TR EN

Dil Seçin

Ara

Yediveren

Yediveren

TUTUNACAK DAL OLMAK

Çocuk yetiştirmek her ebeveynin dertli olduğu bir konu. Hz. Ali (ks), “Çocuklarınızı kendi yaşadığınız zamana göre değil, onların yaşayacakları zamana göre yetiştirin.” buyuruyor. Bunun ne kadar doğru bir tespit olduğu açık. Fakat kendi zamanını anlamayan, o zamanın tehlikelerini ve fayda sağlayacak imkânlarını göremeyen bir insan, çocuğunun yaşayacağı zamanı ve onun her türlü şartlarını nasıl tasavvur edecek ve evladını ona nasıl hazırlayacak?..

Asıl önemli olan şu ki; düğüm anne babanın kendisinde çözülüyor. Çünkü yaşamayan, yaşamayı öğretemiyor; sevmeyen, sevmeyi öğretemiyor; fark etmeyen, tefekkür etmeyi öğretemiyor; kul olmayan, kul olmayı öğretemiyor.

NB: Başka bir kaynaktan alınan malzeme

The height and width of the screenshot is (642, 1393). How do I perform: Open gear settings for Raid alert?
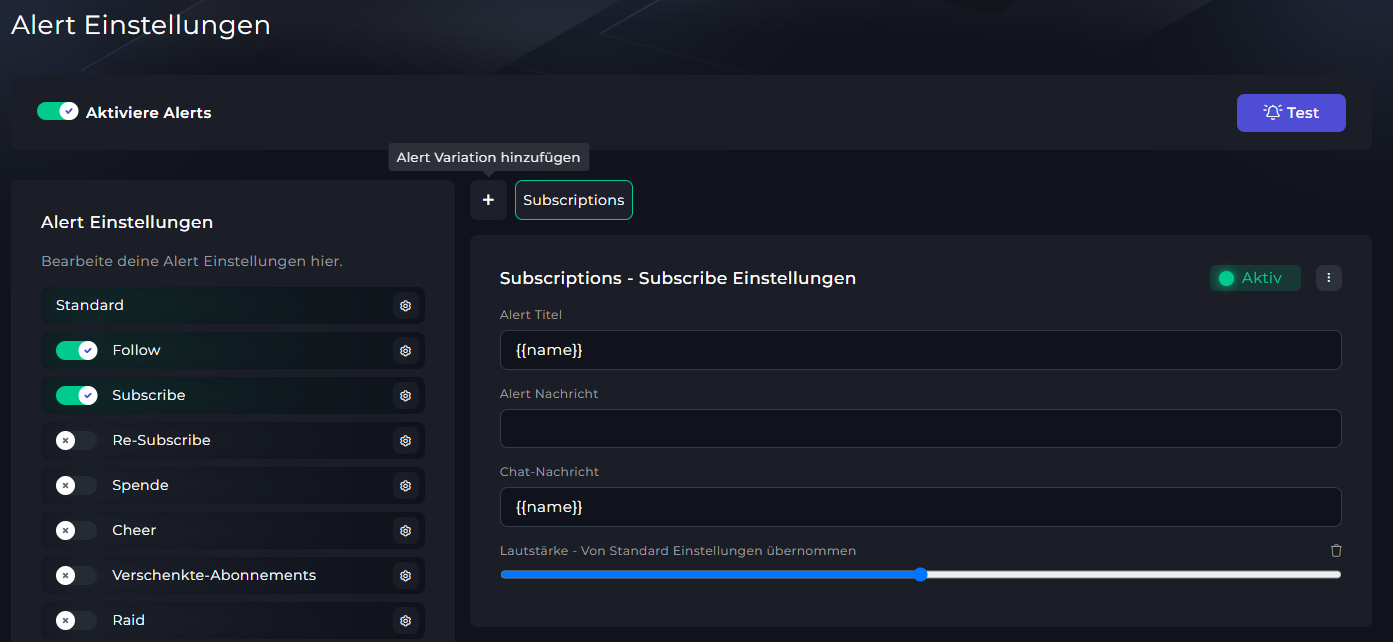pyautogui.click(x=405, y=620)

Sel gibi akan şu hayat nehrinde, çocuklar anne babalarına tutunacaklar ki akıntıya kapılmasınlar. Öyleyse anne ve baba ayaklarını kulluk zeminine iyi basmalı…

 

***

 

GERÇEK KİŞİSEL GELİŞİM 

“Nefsini ıslah etmeyen başkasını ıslah edemez.” sözü sıkça tekrar edilen hakikatli bir sözdür. Fakat bu söz genelde nefsin kulağıyla dinlenir ve, “Nasıl olsa nefsimi ıslah etmemişim, başkalarına da yapacağım bir şey yok.” diye tembelliğe bahane edilir.

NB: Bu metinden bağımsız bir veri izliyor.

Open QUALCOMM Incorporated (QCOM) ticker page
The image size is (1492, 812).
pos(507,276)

Aslında bunu farklı da düşünebiliriz: Bediüzzaman Hazretleri, “İnsanın her ferdinde bir cemaati mükellefin bulunur.” tespitini yapar. Yani insan her duygusu ve organıyla Rabbinin emirlerine itaat etmekle sorumludur; başka bir ifadeyle insan tek bir fert iken, pek çok duygu ve organlarıyla bir cemaat gibidir. Bu noktadan hareketle insan, kendi bünyesindeki bu cemaati terbiye edip disiplin altına almak işine önce nefsinden başlamalı; diğer duygularını da bundan sonra kulluk çerçevesine oturtmaya çalışmalı. Yoksa nefsini ıslah etmeyen, başka duygularını da ıslah edemez.

 

***

 

BAZI ÖLÜMLER NİÇİN ÇOK ETKİLER?

İnsan genelde olumsuz gördükleri şeyleri kendileri hakkında görmezden gelir; kendini hariç görür. Mesela ölen birisini görse kendi üzerine alınmaz; hatırlatan birşey oldu mu hemen konudan uzaklaşmaya çalışır.

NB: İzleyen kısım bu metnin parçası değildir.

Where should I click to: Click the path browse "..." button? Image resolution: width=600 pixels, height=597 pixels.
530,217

Ancak dünya ölümlüdür, bunu da insana bir şekilde dokundurur. Peki ölüm ne zaman dokunur insana?

Dediğimiz gibi kendisi hakkında ölümü düşünmeyen insan, kendince ölümü ve dolayısıyla sıkıntılı konuları atlatmış olur. Fakat insanın sevdiği, hayran olup ve ideal insan olarak gördüğü birisi hayattan göçtüğünde, ölüm işte o zaman daha etkili dokunur insana. Kendi ölümü hakkında konuyu kapatabilen, yok sayabilen insan burada kaçacak yer bulamaz. Çünkü şimdi kaçtığı ölüm, onun ileride hayal ettiği yerde bile vardır. Herzaman başka bir yerlerde varsaydığı ölüm, tam da yolunun üstündedir. Herhalde bazı insanların ölümleri bu sebeple insanları daha çok etkiler.

 

***

 

DÜNYADA VE CENNETTE LEZZET

Rabbimiz hikmetiyle bu dünyada lezzeti ihtiyaca bağlamış. İnsan bu sebeple ihtiyacı kadar lezzet alıyor; ihtiyaç bitti mi lezzet de bitiyor. Açken zevkle yenilen yemekten, doyunca lezzet alınamıyor. İlk başta alınan zevk ve lezzet gitgide azalıyor; hatta ihtiyacı geçerse tam aksi sıkıntı ve azap veriyor.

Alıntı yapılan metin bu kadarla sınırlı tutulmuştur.